COMPLAINANT'S RIGHT TO FILE A CIVIL ACTION (S0610)

You have the right to file a civil action in an appropriate United States District Court within ninety (90) calendar days from the date that you receive this decision. If you file a civil action, you must name as the defendant in the complaint the person who is the official Agency head or department head, identifying that person by his or her full name and official title. Failure to do so may result in the dismissal of your case in court. "Agency" or "department" means the national organization, and not the local office, facility or department in which you work. If you file a request to reconsider and also file a civil action, filing a civil action will terminate the administrative processing of your complaint.
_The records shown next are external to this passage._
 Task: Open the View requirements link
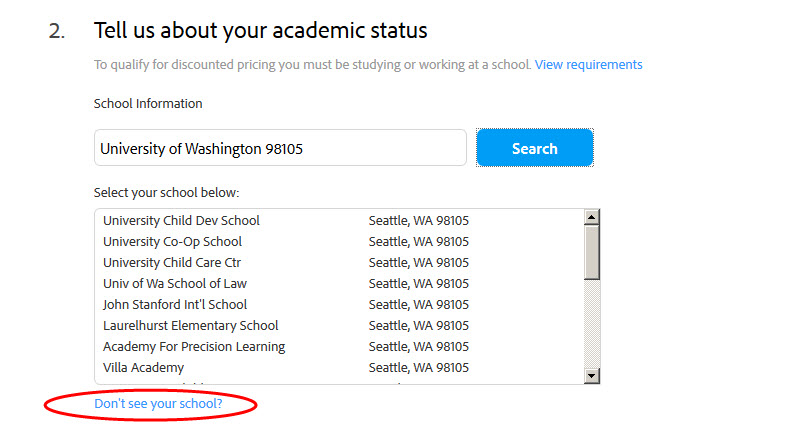click(x=588, y=65)
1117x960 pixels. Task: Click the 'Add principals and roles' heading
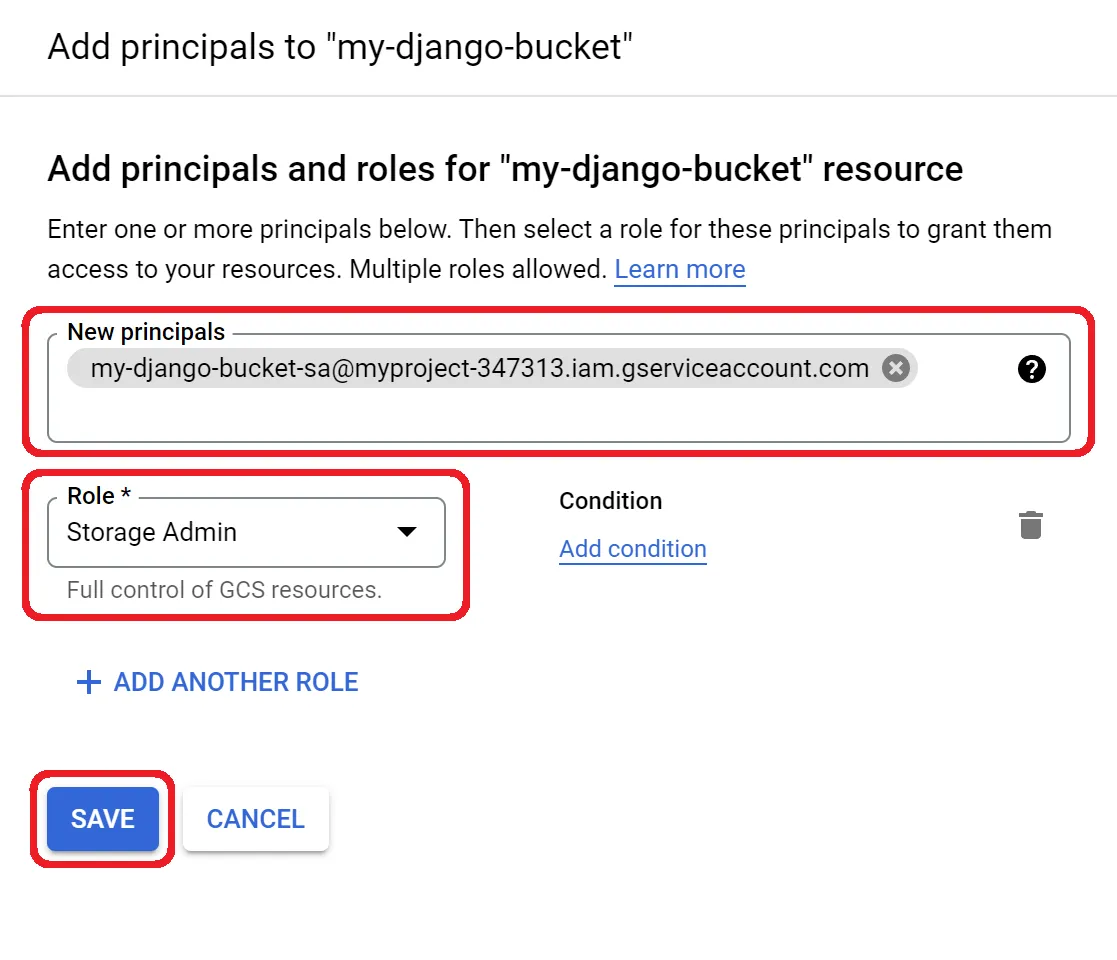coord(505,169)
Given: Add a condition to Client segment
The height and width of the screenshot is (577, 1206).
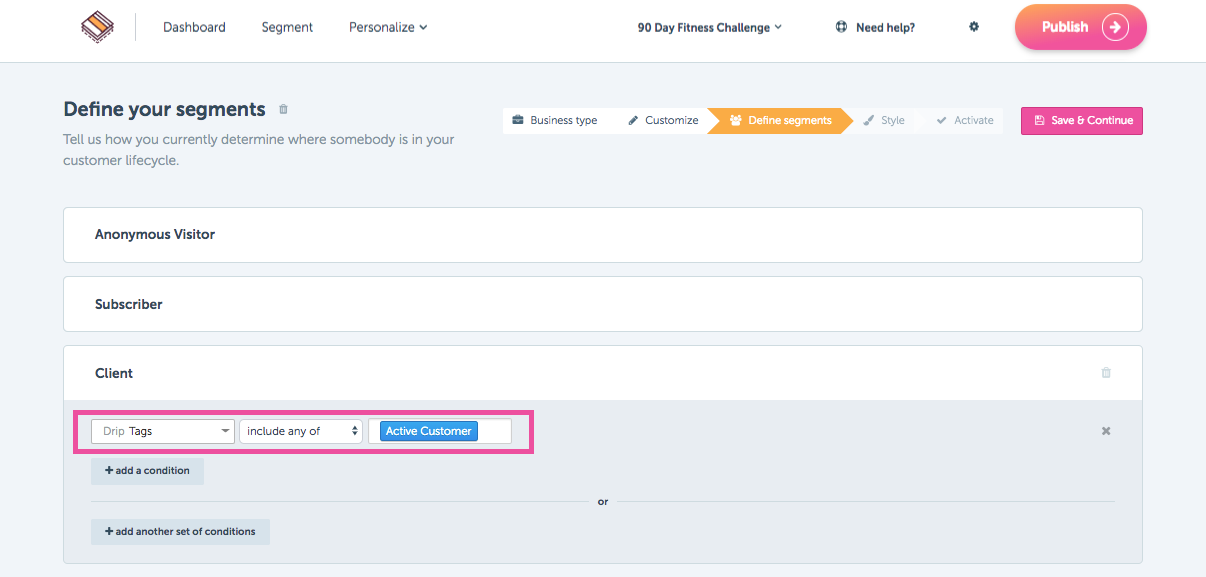Looking at the screenshot, I should [x=147, y=471].
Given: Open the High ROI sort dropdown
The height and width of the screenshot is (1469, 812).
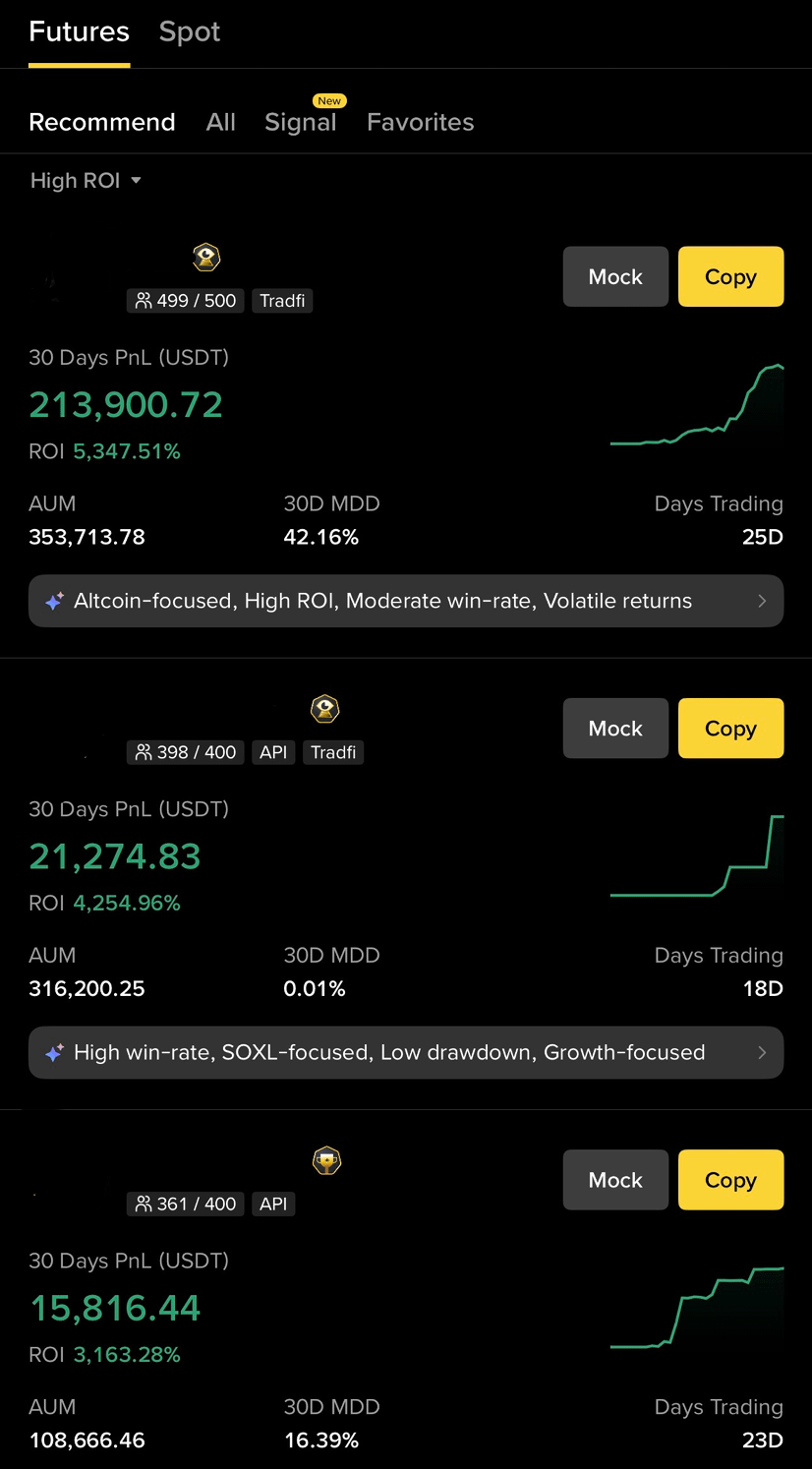Looking at the screenshot, I should click(86, 181).
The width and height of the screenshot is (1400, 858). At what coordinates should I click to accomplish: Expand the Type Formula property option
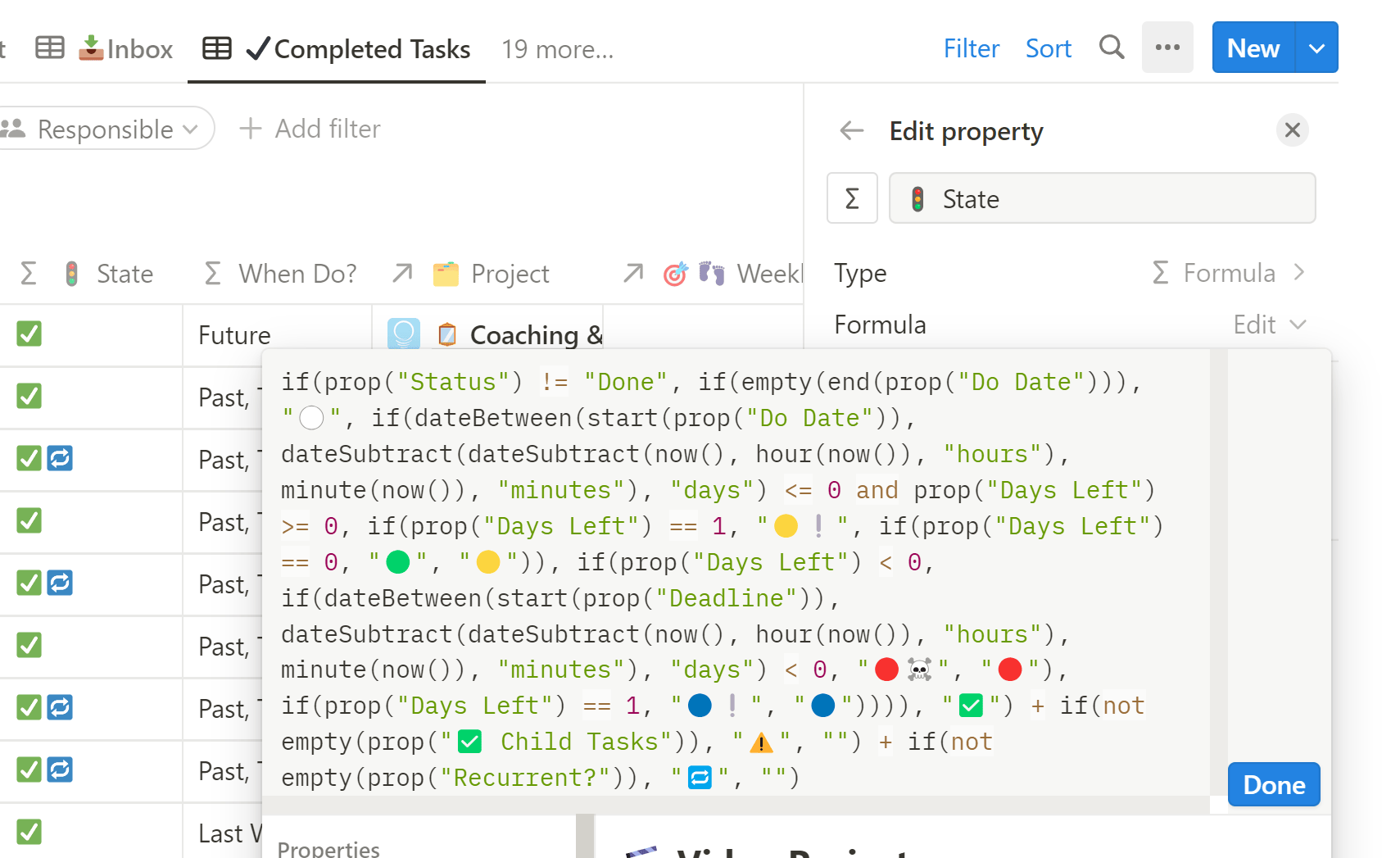point(1229,273)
RIGHT TO REQUEST COUNSEL (Z0815)

If you want to file a civil action but cannot pay the fees, costs, or security to do so, you may request permission from the court to proceed with the civil action without paying these fees or costs. Similarly, if you cannot afford an attorney to represent you in the civil action, you may request the court to appoint an attorney for you. You must submit the requests for waiver of court costs or appointment of an attorney directly to the court, not the Commission. The court has the sole discretion to grant or deny these types of requests. Such requests do not alter the time limits for filing a civil action (please read the paragraph titled Complainant's Right to File a Civil Action for the specific time limits).

FOR THE COMMISSION:

______________________________ Carlton M. Hadden's signature

Carlton M. Hadden, Director

Office of Federal Operations

__5/30/18________________

Date

1 This case has been randomly assigned a pseudonym which will replace Complainant's name when the decision is published to non-parties and the Commission's website.